# ARBEITSANWEISUNGEN:
A. Welches Material nennt der Text über den Geigenbau als Beispiel für einen Stoff, der in Zukunft vielleicht nicht mehr benutzt werden darf?
B. Setze den Text über den Geigenbau nach seinem letzten Satz fort.

======== UNTERSUCHTER TEXT ========

Matthias Tödtmann

Der »Instrumenten-Doktor« des Ensembles über die Entwicklung des Geigenbaus

Geigenbau ist einfach was wahnsinnig Traditionelles. Wenn man jedoch an die Weiterentwicklung des Instrumentenbaus, gerade bezüglich der Streichinstrumente betrachtet, dann ist festzustellen, dass unglaublich viel experimentiert wird. Und das, weit darüber hinaus, was ich mir bisher vorgestellt hatte: es gibt ja die ersten Kohlefaserinstrumente oder Instrumente auch aus anderen Kunststoffen; man versucht zwangsläufig auch Materialien, die in Zukunft vielleicht nicht mehr benutzt werden dürfen, wie beispielsweise Ebenholz, mit alternativen Stoffen zu ersetzen. [...] Aber das sind dann tatsächlich Kunstprodukte und keine Hölzer mehr...

======== BEREITGESTELLTE ANGABEN ========

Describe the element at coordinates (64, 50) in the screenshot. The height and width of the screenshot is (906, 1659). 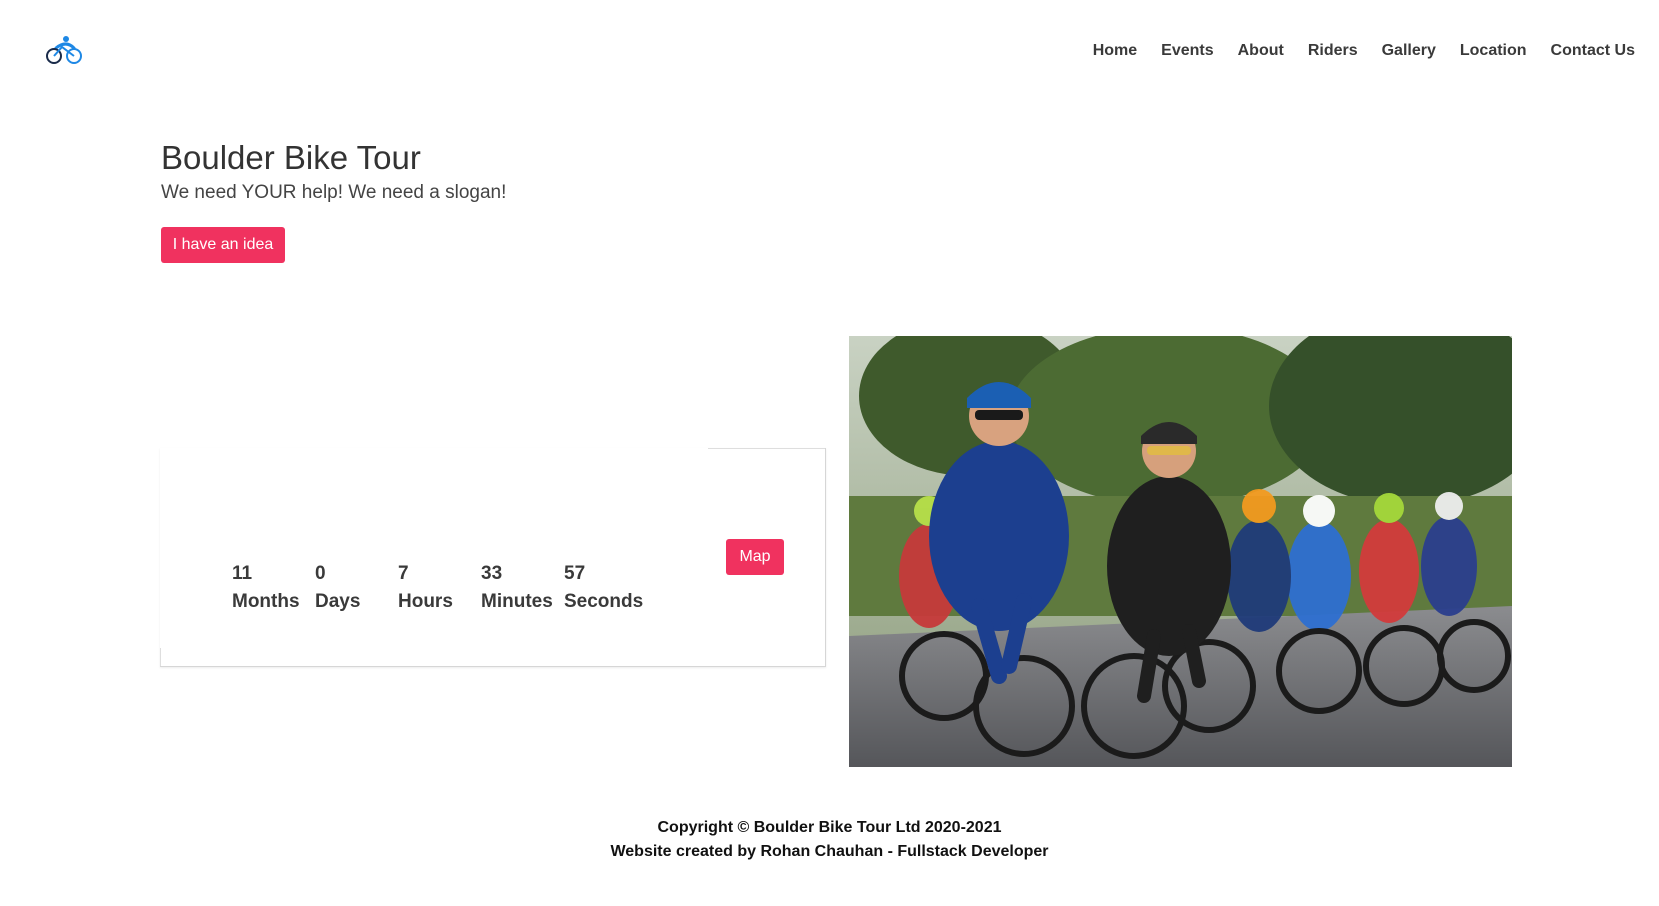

========

# ERGEBNISSE:
A. Ebenholz

B.
Die vegane Geige von morgen!?

Tja, ja vielleicht. Ich werde mich damit vermutlich nicht besonders auseinandersetzen. Geigenbau ist einfach was wahnsinnig Traditionelles. Und allein auf diesem Feld, wenn man mit dem arbeitet, was uns im Laufe dieser Jahrhunderte gezeigt wurde, kann man schon so viel experimentieren und so viel erfahren und ausprobieren, ich brauch‘ da nicht mehr. Und für mich ist das auch etwas sehr Abgerundetes in seinen Eigenschaften.

À propos Jahrhunderte: Viele »Zutaten«, die Methoden und Techniken entstammen vergangener Epochen... Fühlen Sie sich manchmal als Zeitreisender?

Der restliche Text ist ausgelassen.